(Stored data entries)
======
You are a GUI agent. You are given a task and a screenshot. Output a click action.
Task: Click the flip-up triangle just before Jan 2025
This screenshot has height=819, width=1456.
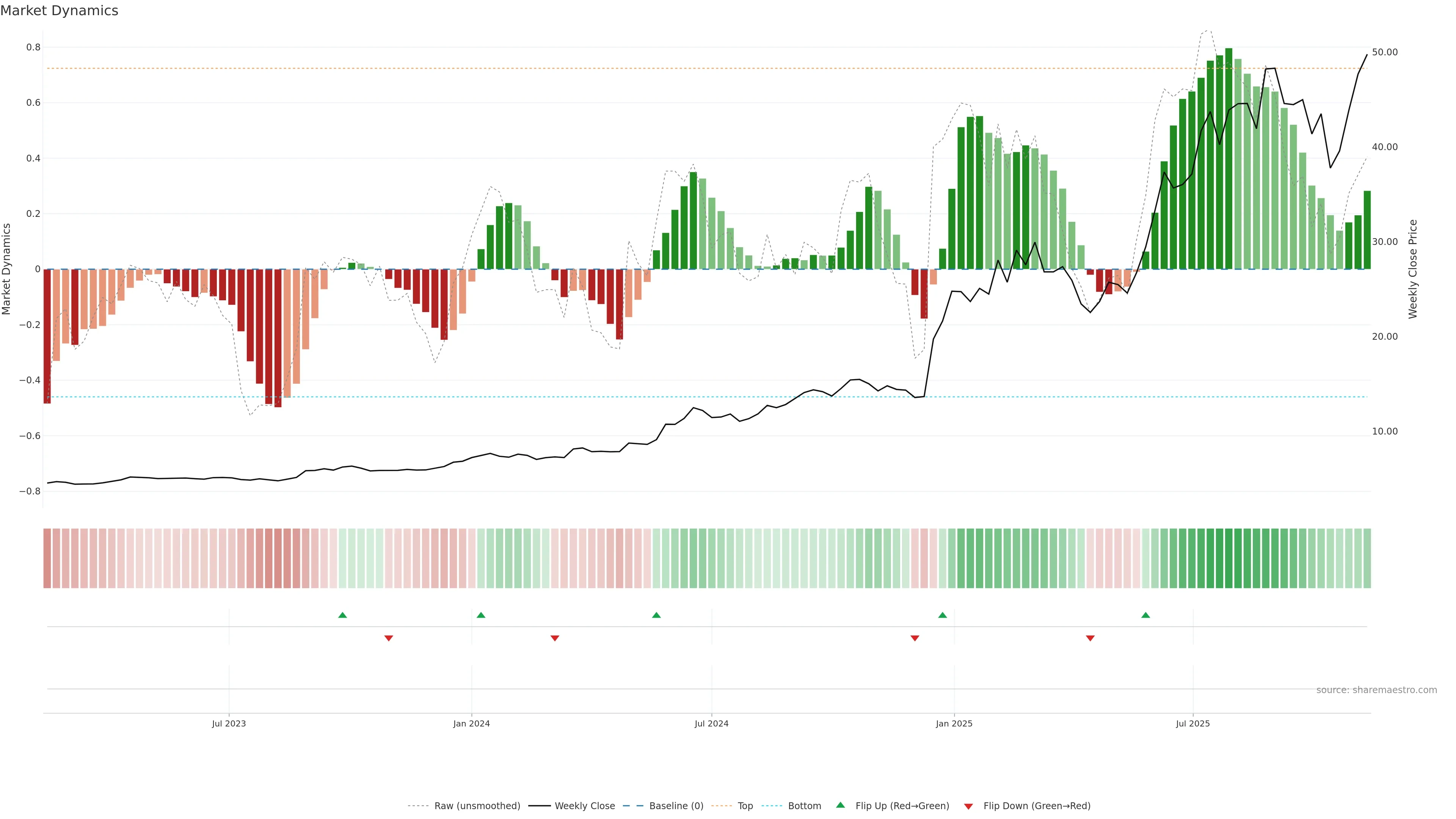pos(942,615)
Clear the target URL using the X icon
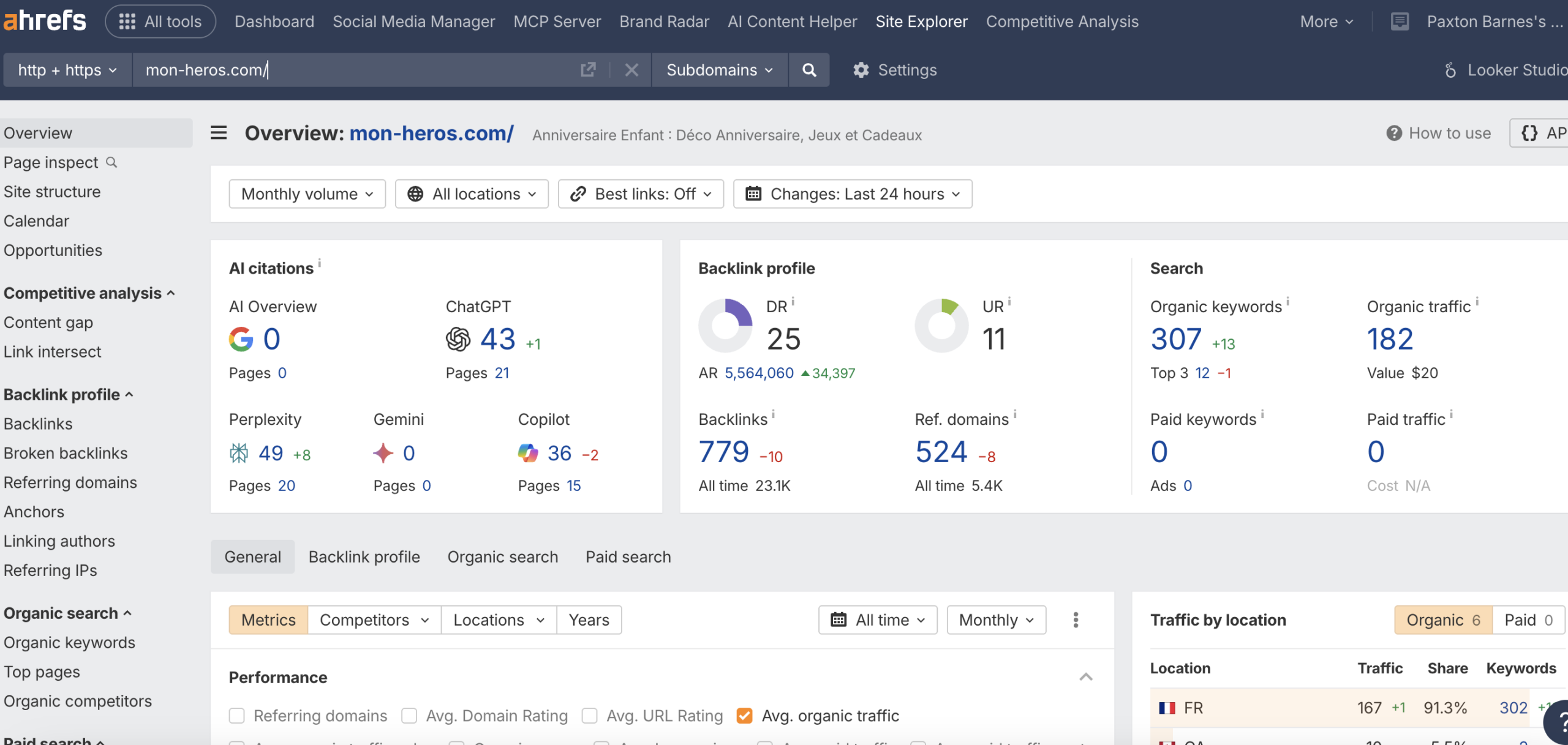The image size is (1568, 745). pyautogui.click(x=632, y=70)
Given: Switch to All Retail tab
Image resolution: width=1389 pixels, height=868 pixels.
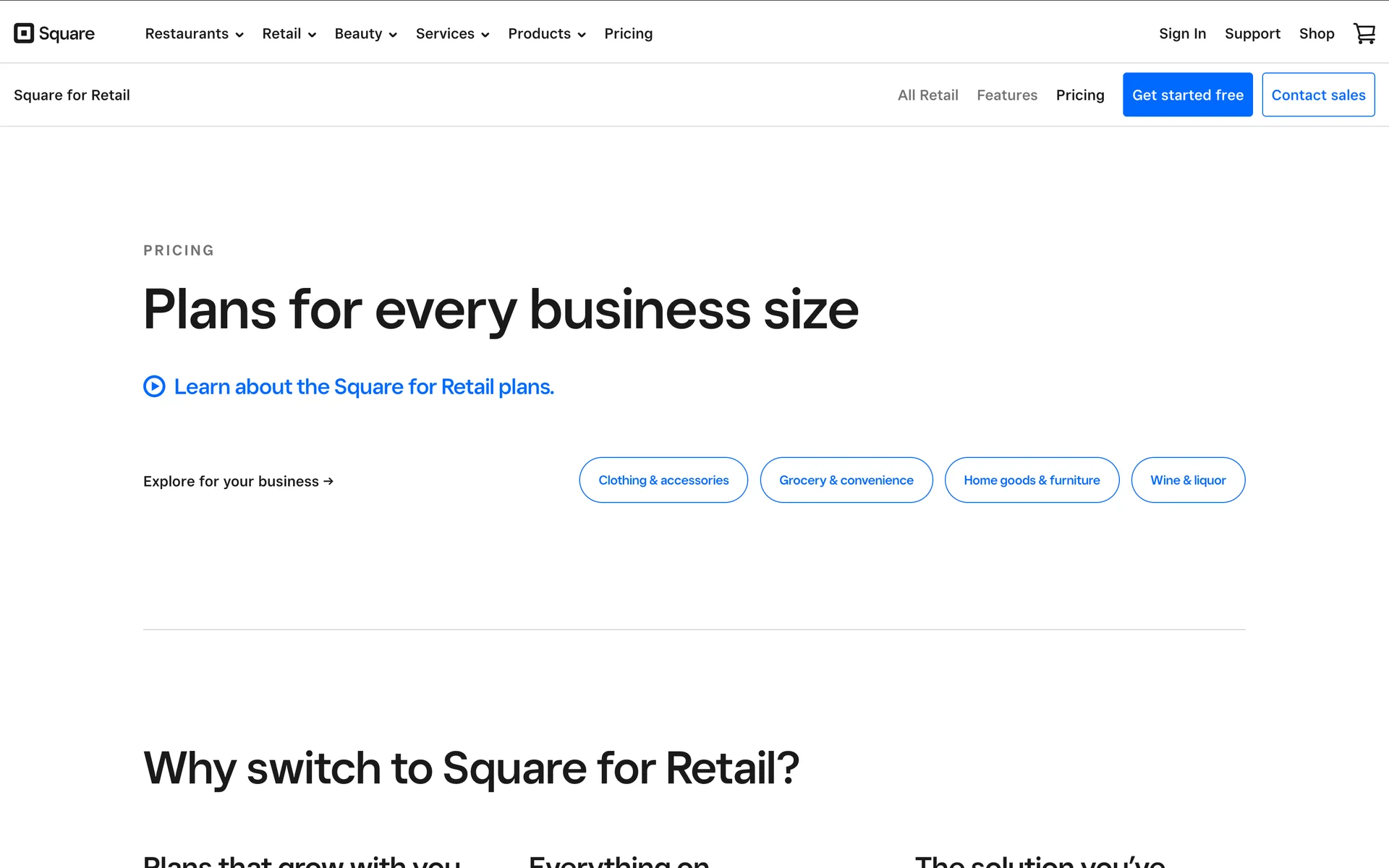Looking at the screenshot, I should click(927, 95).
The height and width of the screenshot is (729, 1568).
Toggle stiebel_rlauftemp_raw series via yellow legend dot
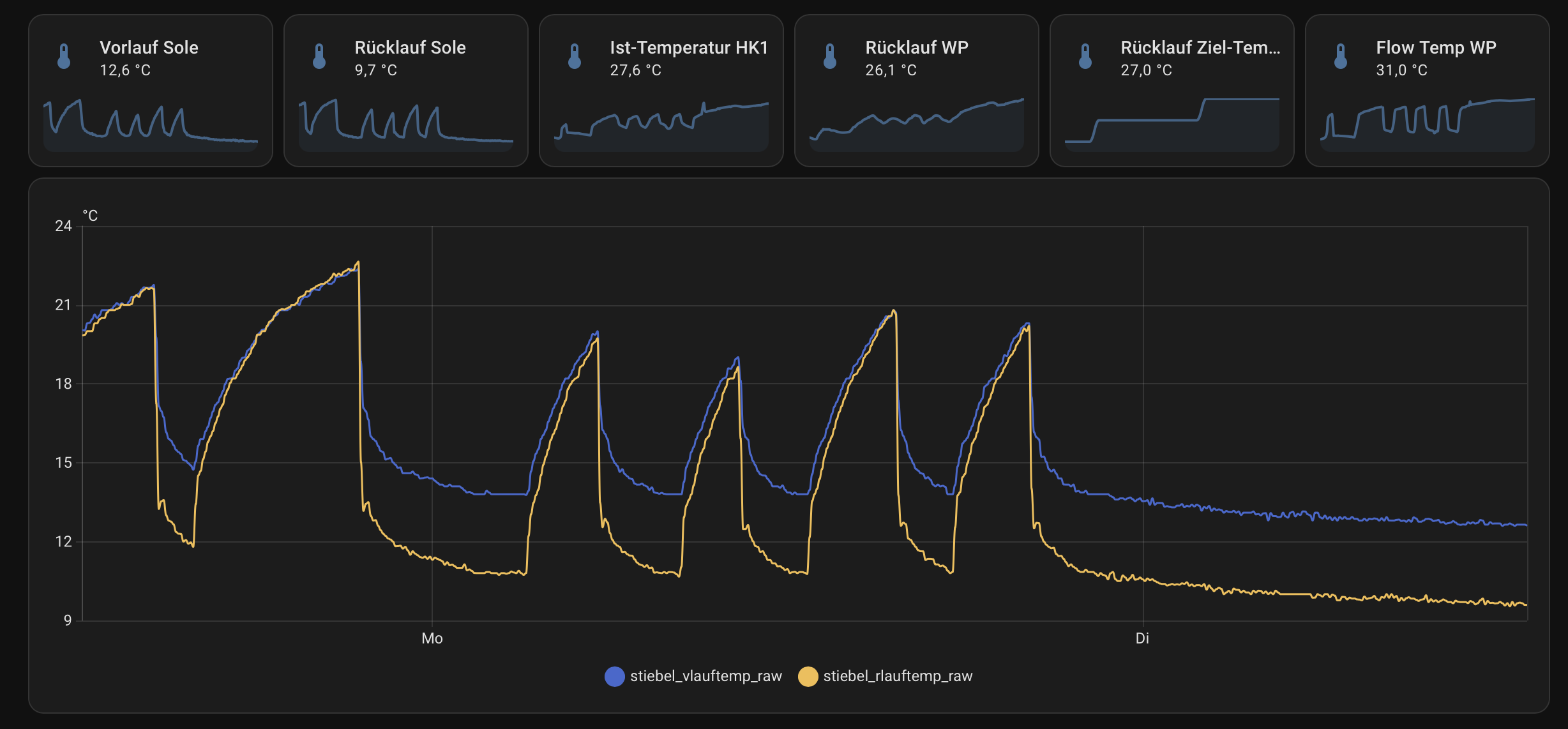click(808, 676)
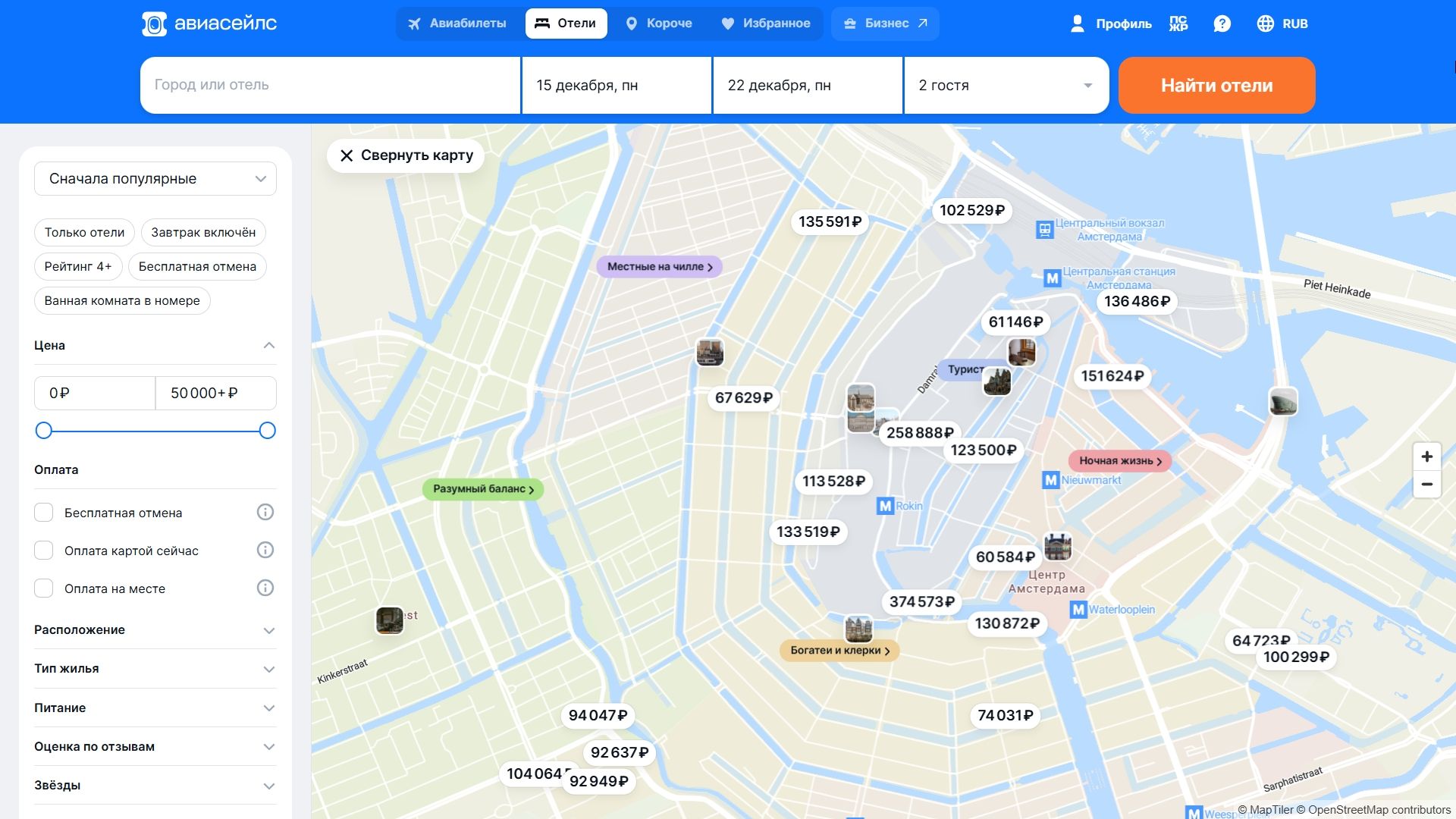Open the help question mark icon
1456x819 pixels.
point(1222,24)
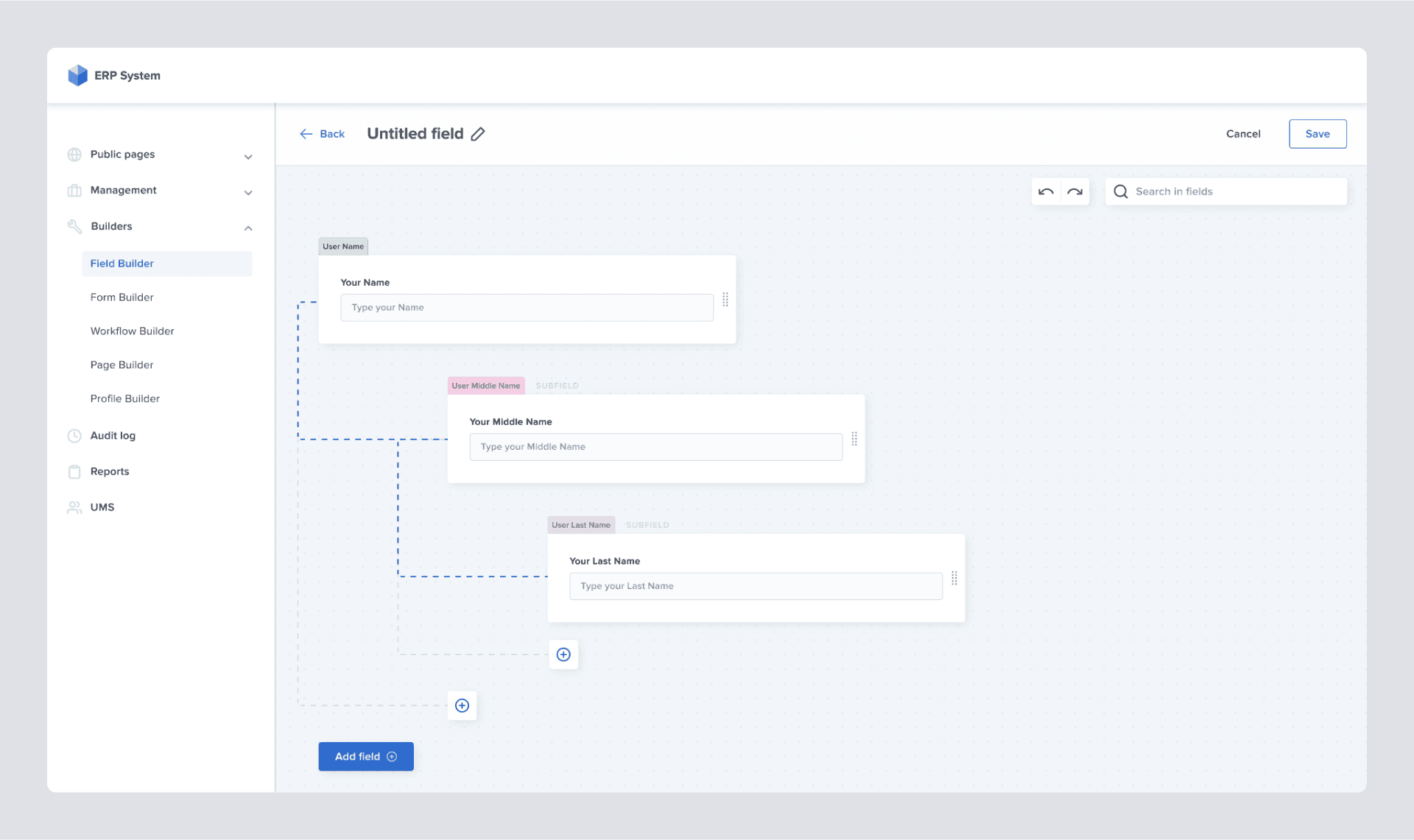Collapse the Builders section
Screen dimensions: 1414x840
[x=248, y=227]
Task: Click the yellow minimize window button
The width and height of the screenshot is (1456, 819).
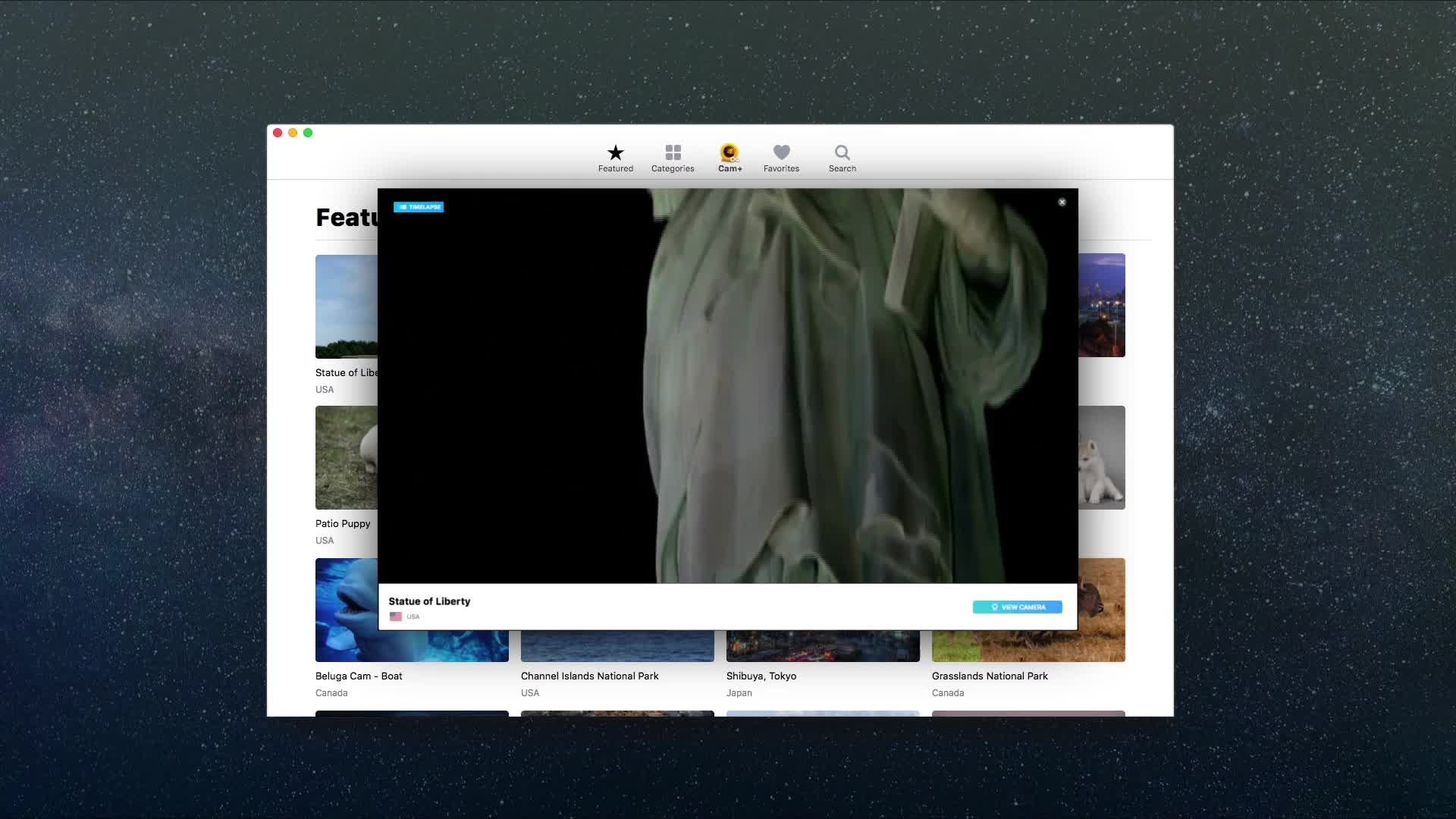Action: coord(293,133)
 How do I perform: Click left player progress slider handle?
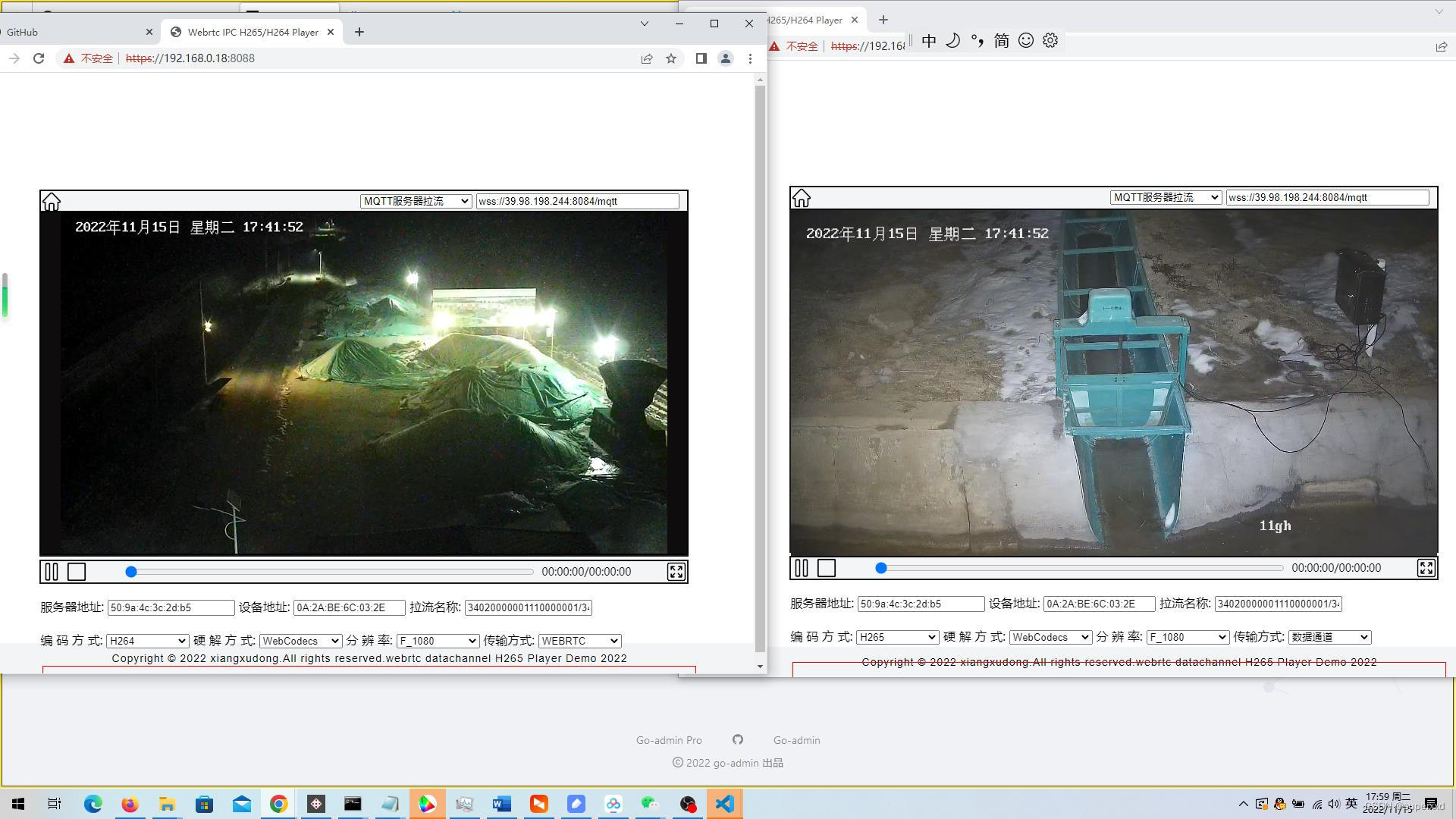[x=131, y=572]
======
What you will do: An exact copy of the data above is required, printed without its pictures.

Finished exercise:
You are a GUI agent. You are given a task and a screenshot. Output a click action.
Task: Click the flip-up triangle just before Jan 2025
This screenshot has height=819, width=1456.
pos(942,615)
Clear the target URL using the X icon
The image size is (1568, 745). pyautogui.click(x=632, y=70)
Given: Switch to All Retail tab
Image resolution: width=1389 pixels, height=868 pixels.
Looking at the screenshot, I should click(927, 95).
The height and width of the screenshot is (729, 1568).
Toggle stiebel_rlauftemp_raw series via yellow legend dot
click(808, 676)
Open the help question mark icon
1456x819 pixels.
point(1222,24)
Collapse the Builders section
Screen dimensions: 1414x840
[x=248, y=227]
Task: Click the yellow minimize window button
The width and height of the screenshot is (1456, 819).
Action: coord(293,133)
 How do I perform: Click left player progress slider handle?
[x=131, y=572]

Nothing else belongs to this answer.